What happens if you wait
Unmanaged, the carrying compounds invisibly until one of them breaks or leaves, and the departure exposes a load-bearing structure of workarounds nobody else can hold. The second S, doubly loyal and now alone, usually follows within two quarters.
With an escalation path that feels like care, two Ss are the most trustworthy pair on the team, and now the trust comes with telemetry.
You do not need a workshop to start
Take the assessment, see the read on yourself, and book a consult only if you want a second pair of eyes.
What you'll see in Team Mode
Department Dynamics turns this page from a read into a tool you put in front of both groups this week. Two teams, plotted on the pace and focus axes, with the working agreement written for both sides.
Frequently asked
- Can two high S personalities work together?
- Calmly and loyally, with one hidden cost: doubled silence. Each absorbs problems to protect the other, so issues surface late. Install a rule that anything absorbed twice gets reported automatically.
- Why don’t high S employees escalate problems?
- Because escalation feels like burdening people they are trying to protect. Reframe it: early escalation is the caring move, and a written threshold does the escalating so no one has to feel disloyal.
- What are two high Ss best at together?
- Continuity: support, operations, customer relationships, the systems everyone depends on and nobody thinks about. Pair their stability with a load inventory so the carrying stays visible.
- How do you know a two-S pair is failing?
- The dashboards look fine and the team looks tired. When you ask both of them how it is going, they say it is fine and look at each other when they say it.
- Should you pair two Ss on customer-facing work?
- Yes; nobody is calmer in a crisis or warmer in a goodbye. Pair the calm with telemetry so you find out about the crisis before it ends.

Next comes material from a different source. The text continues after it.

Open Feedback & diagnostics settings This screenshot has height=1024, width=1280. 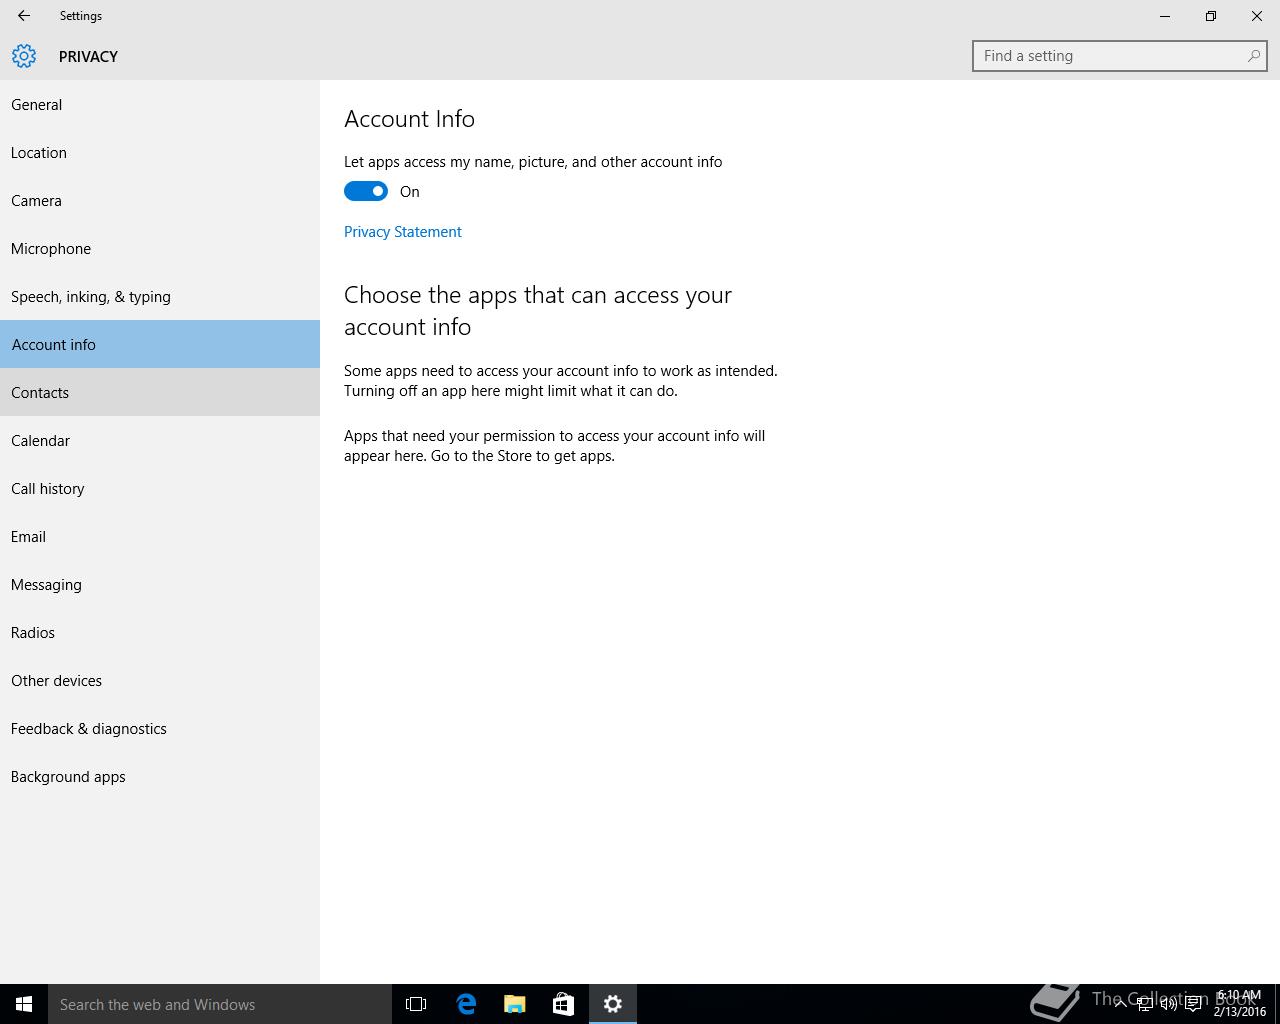89,729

- Can two Ss own infrastructure on call?
- They are the people you want on the pager. Add a written rule that any incident absorbed twice gets a postmortem regardless of severity, so the carrying surfaces.
- What do two Ss need from their manager that nobody tells you?
- Explicit permission to disappoint people. Without it, they will spend their week protecting other people’s calendars at the cost of their own.